_Exercise aim_: Please show every line in the entries below that includes the word "dimensions".
┌──
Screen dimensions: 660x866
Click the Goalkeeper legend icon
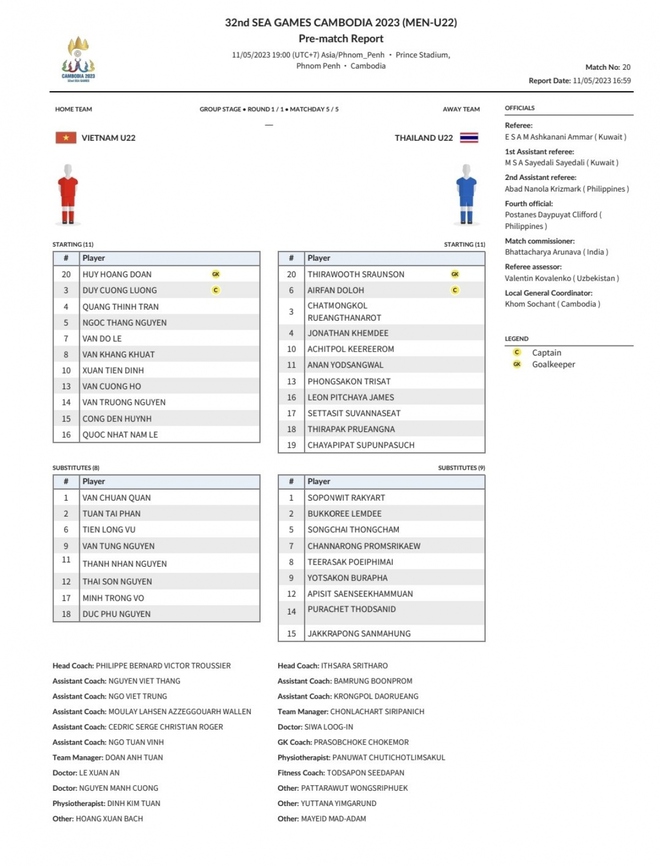[517, 365]
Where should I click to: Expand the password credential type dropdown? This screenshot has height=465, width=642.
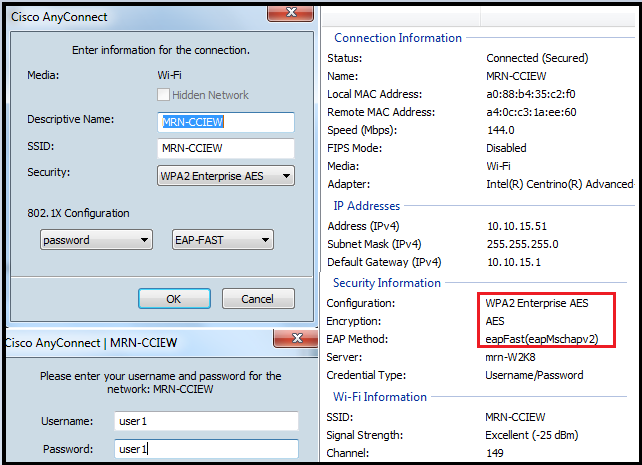click(97, 240)
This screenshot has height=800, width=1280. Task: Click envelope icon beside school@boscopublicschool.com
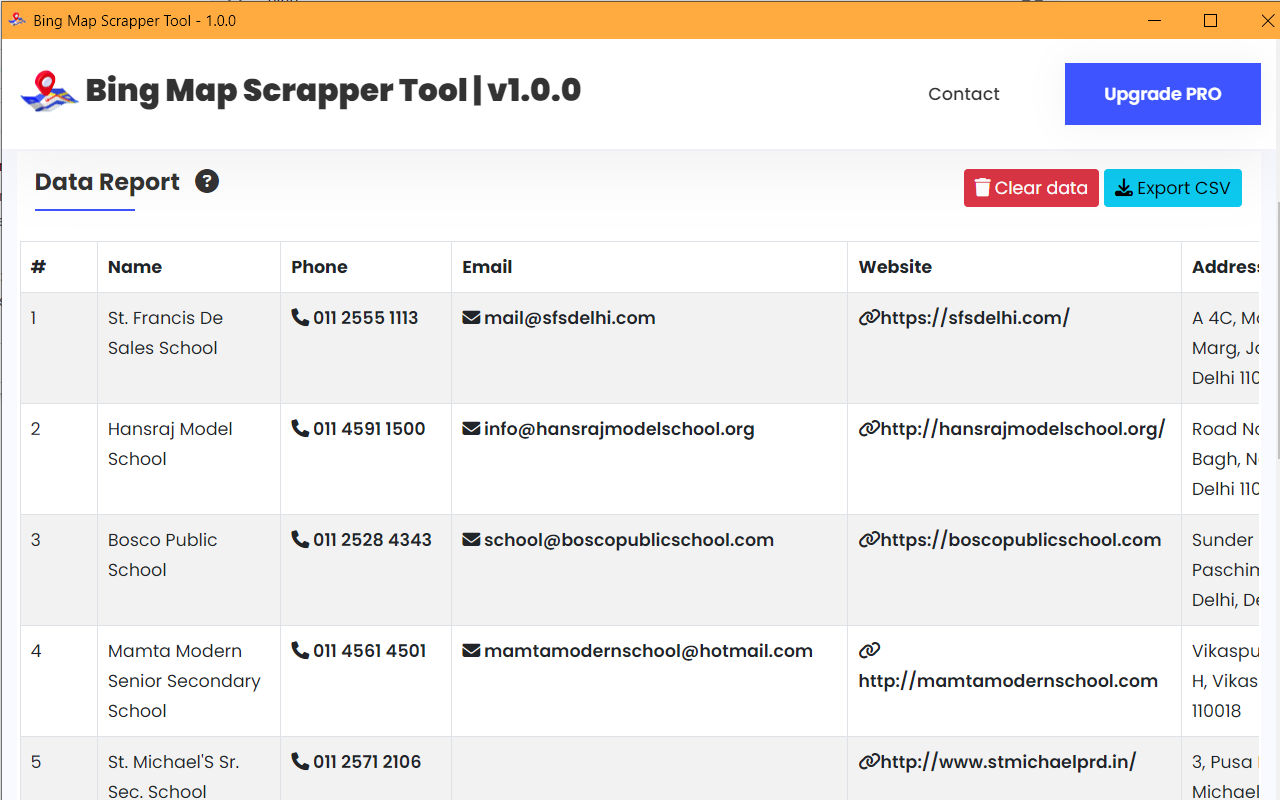tap(470, 539)
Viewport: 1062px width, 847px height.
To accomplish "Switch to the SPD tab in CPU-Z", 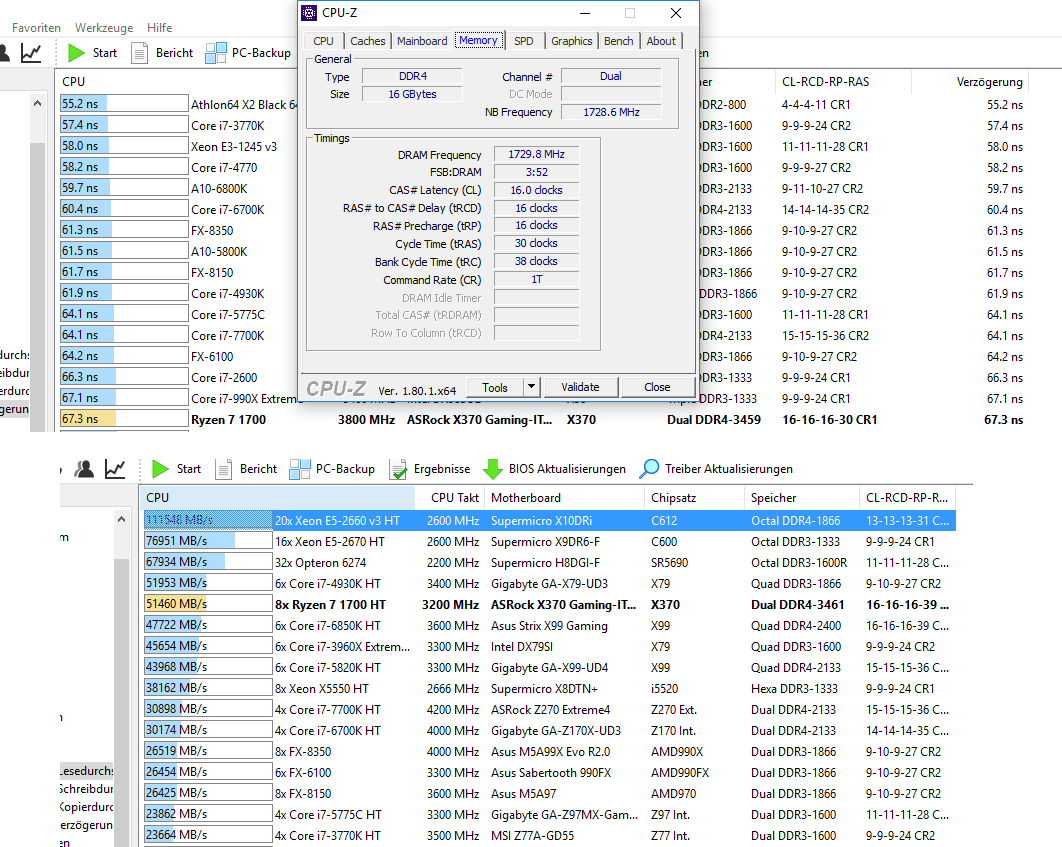I will 524,41.
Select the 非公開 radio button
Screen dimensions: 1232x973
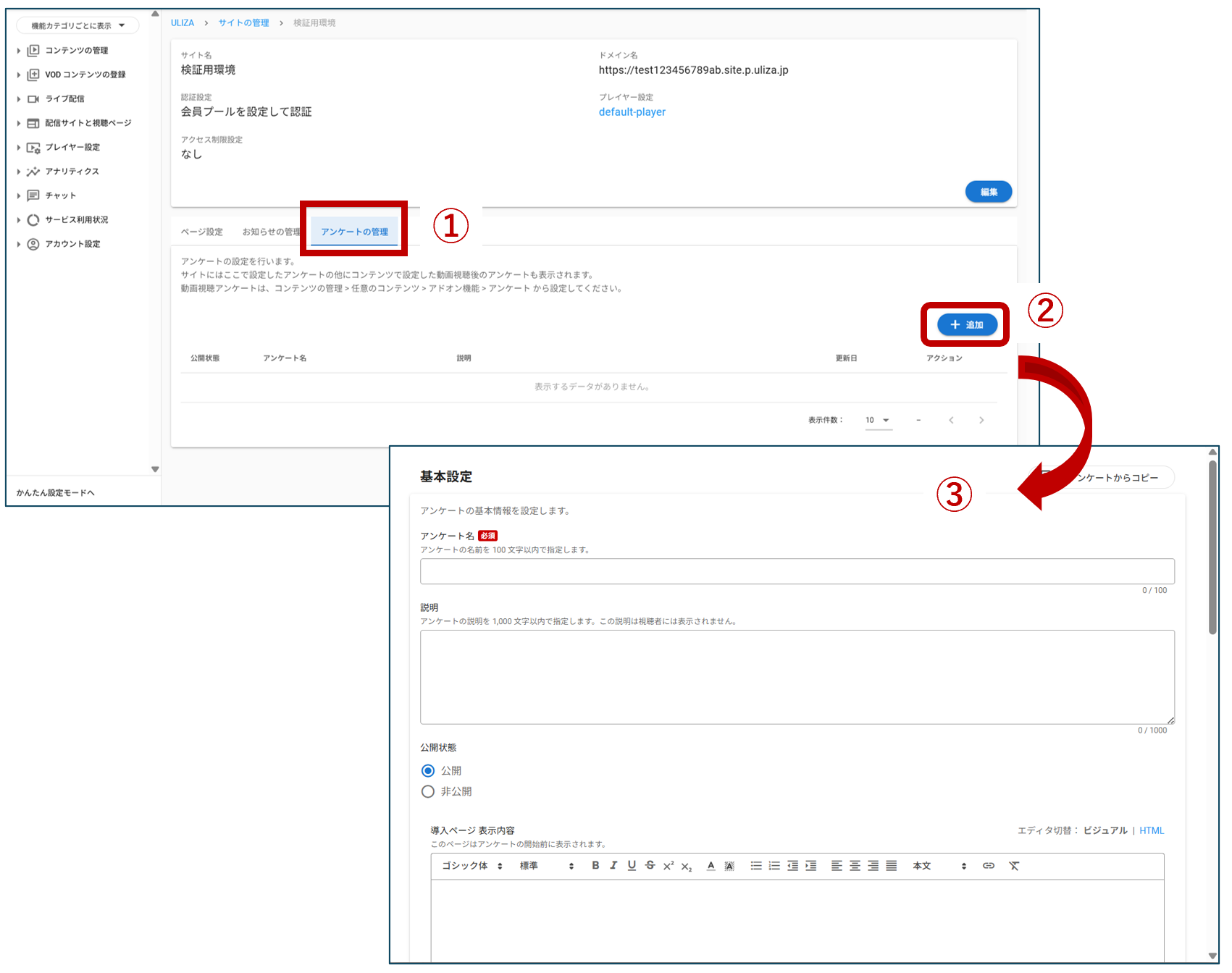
└──
_Answer area_:
Screen dimensions: 660x866
Screen dimensions: 1232x973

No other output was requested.